None of his successors, Harold Holzer indicates, emulated Washington's exemplary restraint. In "The Presidents vs. the Press," Holzer, director of the Roosevelt House Public Policy Institute at Hunter College, City University of New York, and an authority on Abraham Lincoln, provides an immensely informative account of the perennial struggle between presidents and the Fourth Estate, from Washington to Donald Trump.

Judicious and nonpartisan, Holzer covers a lot of ground. John Adams, Washington's successor, he indicates, declared, presciently, that partisans of each political party read the publications of their "own church and interdict all writings of the opposite complexion." But despite Sedition Act prosecutions, Adams "could not match, for ferocity and scope, the undeclared, unlegislated, unlitigated, and largely unchallenged war" waged by Abraham Lincoln against hostile newspapers.

After flooding the public with government propaganda about World War I, censoring information and punishing critics of American participation, Woodrow Wilson, Holzer writes, deserves credit for shutting down these activities three days after the armistice was signed.

Despite hostile media attacks, Bill Clinton maintained "a strong commitment to a free and independent press." Barack Obama's anti-press record, Holzer claims, rivaled that of his most aggressive predecessors: his administration investigated journalists deemed security risks; blackballed unfriendly media outlets; and prosecuted nine individuals — suspected of leaking classified information to reporters — for criminal felonies under the Espionage Act (compared with a total of three in all previous administrations).

In his final chapter Holzer turns to Trump. He documents the president's tsunami of lies, characterizations of information he doesn't like as "fake news," circulation of conspiracy theories and "alternative facts," attacks on reporters, editors and publishers in the "lamestream media" as "enemies of the people" and the condoning of violence against them. "It is hard to argue," Holzer writes, that Trump "did not intend to permanently fracture Americans' confidence in the press."

That said, Holzer suggests that compared with Adams, Lincoln, Wilson and Franklin D. Roosevelt, "Donald Trump's bark far exceeded his bite. … Whether Trump permanently fractures the working relationship [between the president and the press], merely recalibrates it, or yields to a White House successor who returns it to its former status, no one can yet know."

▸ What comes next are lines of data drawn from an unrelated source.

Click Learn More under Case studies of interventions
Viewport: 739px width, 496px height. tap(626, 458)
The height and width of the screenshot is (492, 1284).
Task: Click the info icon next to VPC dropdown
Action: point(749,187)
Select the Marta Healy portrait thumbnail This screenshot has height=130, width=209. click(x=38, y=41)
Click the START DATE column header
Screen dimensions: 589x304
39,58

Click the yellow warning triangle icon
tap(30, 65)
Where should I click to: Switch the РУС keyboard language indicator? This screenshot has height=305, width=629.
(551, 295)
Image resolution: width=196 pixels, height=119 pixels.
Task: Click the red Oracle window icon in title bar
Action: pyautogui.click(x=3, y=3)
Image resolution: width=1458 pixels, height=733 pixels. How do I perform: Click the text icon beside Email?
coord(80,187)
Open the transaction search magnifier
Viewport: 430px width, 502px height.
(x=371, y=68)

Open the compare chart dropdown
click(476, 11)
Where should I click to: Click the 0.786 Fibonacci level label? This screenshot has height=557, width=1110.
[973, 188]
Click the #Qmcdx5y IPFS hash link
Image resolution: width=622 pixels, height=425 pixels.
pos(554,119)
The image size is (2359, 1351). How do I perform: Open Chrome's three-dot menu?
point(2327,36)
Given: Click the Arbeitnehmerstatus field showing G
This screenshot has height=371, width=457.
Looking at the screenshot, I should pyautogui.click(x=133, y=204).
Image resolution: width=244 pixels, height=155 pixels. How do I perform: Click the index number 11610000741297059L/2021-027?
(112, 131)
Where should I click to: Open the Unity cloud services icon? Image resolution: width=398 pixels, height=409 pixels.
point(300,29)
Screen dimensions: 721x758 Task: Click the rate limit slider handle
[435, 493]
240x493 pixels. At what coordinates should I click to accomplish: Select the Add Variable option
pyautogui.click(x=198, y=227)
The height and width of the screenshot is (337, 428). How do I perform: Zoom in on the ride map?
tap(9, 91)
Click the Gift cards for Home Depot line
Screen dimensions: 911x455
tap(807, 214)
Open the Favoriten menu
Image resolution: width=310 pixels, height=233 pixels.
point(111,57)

Holzer concludes, however, with a warning that seems stimulated, at least in part, by Trump: "The greatest threat" comes from neither "the rogue belligerence of an independent media nor the jarring bellicosity of a headstrong president," but "with the loss of a universal acceptance of objective truth." Without it, he cautions, democracies cannot survive.

Glenn C. Altschuler is the Thomas and Dorothy Litwin Professor of American Studies at Cornell University.

The Presidents vs. the Press
By: Harold Holzer.
Publisher: Dutton, 576 pages, $30.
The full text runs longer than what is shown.